Let's repeat this point again: Hypercore's database structure gives us an ability to access the database remotely, without a database server, and without a database client, too. This point needs to sync in so that engineers can pause and ask themselves the question - how will this reshape multi-tier applications? What applications will benefit from this the most?
Hypercore enables live streaming as allows to upload video and for viewers to start downloading media, before the whole file is uploaded. It also allows to pause, rewind, fast-forward and view from any point.
Concerts and podcasting. Note that although critical, Hypercore is not a complete set of capabilities needed for live streaming apps, e.g. they need video transcoding, micro-payments. Note Dazaar, a Hypercore team's recent collaboration with Bitfinex on micropayments for streaming apps based on Hypercore.
Security cameras: at the door or inside (nanny cam). Such non-P2P apps are a gross privacy concern.
Other Home sensors.
Car signals and cameras. Cars are expected to generate the majority of data on the Internet, at the rate of terabytes per hour.
Wearables signals (fitness, health, location for child / elderly monitoring)
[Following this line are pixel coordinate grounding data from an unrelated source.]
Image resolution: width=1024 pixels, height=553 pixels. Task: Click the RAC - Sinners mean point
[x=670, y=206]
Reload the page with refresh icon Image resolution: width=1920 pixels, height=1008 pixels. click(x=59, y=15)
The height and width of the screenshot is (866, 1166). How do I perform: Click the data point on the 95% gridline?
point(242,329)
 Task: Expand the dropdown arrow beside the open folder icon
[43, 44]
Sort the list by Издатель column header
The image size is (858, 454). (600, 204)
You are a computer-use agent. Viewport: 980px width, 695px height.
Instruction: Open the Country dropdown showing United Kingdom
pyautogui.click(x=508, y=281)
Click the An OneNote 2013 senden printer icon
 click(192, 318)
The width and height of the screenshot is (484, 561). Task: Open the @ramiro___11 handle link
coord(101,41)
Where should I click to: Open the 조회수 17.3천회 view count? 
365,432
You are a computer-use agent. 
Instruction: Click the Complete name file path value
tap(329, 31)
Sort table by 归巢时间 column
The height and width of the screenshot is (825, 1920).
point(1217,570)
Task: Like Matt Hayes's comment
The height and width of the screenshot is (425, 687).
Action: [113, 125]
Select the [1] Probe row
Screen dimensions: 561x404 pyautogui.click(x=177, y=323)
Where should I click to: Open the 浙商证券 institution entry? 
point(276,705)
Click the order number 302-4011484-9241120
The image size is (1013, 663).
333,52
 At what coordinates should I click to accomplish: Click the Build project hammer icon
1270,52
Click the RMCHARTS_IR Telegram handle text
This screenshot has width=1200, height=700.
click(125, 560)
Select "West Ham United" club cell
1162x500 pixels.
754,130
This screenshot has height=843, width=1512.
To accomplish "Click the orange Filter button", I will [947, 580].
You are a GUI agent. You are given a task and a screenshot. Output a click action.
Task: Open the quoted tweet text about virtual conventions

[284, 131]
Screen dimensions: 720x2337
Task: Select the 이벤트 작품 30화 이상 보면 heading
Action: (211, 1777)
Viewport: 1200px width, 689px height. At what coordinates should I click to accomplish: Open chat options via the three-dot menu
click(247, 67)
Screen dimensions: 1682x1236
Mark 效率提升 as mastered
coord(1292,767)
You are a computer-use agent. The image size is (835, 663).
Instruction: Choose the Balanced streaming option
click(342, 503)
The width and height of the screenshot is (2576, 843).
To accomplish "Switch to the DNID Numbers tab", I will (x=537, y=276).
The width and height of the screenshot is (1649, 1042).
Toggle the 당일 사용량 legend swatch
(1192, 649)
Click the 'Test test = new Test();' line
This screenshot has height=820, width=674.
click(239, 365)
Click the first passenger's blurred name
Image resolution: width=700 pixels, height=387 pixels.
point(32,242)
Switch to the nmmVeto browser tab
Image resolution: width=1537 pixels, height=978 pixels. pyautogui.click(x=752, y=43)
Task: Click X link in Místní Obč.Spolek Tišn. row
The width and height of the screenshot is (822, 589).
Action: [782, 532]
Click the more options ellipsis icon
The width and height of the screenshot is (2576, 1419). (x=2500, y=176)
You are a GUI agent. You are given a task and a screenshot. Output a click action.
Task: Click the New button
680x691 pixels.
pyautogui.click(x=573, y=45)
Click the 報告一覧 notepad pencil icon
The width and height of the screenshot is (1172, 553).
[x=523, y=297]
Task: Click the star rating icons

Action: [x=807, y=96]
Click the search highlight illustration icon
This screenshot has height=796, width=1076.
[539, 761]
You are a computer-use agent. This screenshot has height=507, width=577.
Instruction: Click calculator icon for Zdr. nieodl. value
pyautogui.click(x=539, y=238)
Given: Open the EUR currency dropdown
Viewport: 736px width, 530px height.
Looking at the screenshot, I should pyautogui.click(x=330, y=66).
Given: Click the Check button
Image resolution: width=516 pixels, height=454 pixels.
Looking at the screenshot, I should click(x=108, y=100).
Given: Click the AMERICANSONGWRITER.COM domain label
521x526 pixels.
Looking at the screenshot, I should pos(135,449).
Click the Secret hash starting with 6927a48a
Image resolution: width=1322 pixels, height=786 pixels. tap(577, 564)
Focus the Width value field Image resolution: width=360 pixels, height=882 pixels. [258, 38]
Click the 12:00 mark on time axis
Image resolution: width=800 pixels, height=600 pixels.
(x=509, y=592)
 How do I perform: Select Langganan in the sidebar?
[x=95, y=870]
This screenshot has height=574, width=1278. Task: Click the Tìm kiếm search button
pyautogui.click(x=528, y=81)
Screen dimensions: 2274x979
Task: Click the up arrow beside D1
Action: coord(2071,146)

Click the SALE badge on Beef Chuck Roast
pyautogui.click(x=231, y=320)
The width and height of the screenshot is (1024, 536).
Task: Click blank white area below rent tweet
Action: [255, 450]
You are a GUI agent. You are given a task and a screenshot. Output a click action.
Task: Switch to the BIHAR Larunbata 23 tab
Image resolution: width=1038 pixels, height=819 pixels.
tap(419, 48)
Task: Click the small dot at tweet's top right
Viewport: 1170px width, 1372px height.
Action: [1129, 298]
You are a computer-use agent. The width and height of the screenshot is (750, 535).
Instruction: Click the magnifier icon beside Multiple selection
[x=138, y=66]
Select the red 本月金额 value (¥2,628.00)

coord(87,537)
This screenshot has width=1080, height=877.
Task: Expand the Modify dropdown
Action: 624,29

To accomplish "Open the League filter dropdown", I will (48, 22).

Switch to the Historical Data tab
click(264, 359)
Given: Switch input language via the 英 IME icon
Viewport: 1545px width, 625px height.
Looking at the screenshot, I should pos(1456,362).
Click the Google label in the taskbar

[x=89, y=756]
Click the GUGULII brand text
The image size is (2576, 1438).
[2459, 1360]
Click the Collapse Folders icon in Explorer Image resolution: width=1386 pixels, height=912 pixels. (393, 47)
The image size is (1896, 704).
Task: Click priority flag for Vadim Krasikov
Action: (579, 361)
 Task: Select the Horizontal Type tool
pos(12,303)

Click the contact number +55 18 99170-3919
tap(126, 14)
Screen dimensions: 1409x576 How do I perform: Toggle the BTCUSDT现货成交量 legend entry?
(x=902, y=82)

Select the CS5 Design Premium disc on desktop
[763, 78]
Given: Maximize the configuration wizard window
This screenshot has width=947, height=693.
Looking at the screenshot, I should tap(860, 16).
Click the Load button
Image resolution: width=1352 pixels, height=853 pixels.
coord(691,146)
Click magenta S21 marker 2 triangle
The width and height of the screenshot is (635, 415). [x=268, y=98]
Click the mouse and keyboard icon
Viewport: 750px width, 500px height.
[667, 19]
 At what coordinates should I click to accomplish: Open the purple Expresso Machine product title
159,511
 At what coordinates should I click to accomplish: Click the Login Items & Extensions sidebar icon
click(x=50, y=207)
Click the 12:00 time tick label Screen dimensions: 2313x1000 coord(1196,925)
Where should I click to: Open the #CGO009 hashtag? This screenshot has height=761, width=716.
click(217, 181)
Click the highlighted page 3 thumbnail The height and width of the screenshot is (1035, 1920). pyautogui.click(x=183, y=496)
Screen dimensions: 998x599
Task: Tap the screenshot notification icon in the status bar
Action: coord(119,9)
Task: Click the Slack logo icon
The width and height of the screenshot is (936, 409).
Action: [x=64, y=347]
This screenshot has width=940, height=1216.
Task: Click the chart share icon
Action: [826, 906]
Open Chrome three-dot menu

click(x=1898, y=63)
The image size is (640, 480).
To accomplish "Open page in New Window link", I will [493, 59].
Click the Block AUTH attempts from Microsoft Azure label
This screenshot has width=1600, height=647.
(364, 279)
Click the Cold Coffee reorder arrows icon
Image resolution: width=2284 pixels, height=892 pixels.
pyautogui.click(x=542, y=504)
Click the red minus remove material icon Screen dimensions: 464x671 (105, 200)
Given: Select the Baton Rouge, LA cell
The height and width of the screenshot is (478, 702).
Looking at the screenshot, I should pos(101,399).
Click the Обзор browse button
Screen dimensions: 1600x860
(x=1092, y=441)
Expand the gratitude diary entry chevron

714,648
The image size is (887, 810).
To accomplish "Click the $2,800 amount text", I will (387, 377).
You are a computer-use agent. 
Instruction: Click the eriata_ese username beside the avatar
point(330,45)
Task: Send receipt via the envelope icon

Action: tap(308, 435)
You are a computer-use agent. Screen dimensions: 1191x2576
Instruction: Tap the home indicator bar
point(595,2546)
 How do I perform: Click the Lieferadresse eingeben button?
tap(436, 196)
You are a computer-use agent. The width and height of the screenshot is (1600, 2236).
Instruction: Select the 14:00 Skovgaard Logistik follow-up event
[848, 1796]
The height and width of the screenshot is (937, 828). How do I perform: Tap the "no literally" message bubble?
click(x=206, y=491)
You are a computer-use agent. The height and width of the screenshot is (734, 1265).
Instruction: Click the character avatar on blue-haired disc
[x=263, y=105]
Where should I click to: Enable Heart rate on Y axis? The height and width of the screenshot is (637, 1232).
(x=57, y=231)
Building and Equipment signals streaming.
Other IoT signals
Note that live streaming also needs always-online capability for content sharing, like any other P2P apps.
Hypercore can be used to build a CDN for distributing files to the edge, and distributing load between the replicas. It is static storage friendly. Files and databases can be served from a static storage, as in CDNs. Additionally, due to BitTorrent-like functionality, it can help CDN in the following ways:
Saves CDN bandwidth costs by bandwidth sharing, turning media watchers into uploaders
Accelerates download as it allows to load chunks from multiple peers simultaneously. This is especially important for 4K, VR and 3D printing content.
Real-time incremental CDN updates. Many CDNs take significant time to replace old files. And many require the full flush of current files. Hypercore can help optimize both with immediate updates and Change Management events.
Note that Hypercore team still has work to do on efficient editing of large files. Editing existing files is inefficient, it currently results in file duplication. This is not good for videos and for FUSE-mounted Hyperdrive that has a big database file or a log file that needs to be appended to.
Headless Content Management System separates a backend and a front-end.
- CMS Backend can be built on Hypercore
- CMS Front-end needs collaborative editing, that is one of the Hypercore use cases
Personal and team data backup. Usable on mobiles, desktops, and servers. Hypercore is archive-able to S3.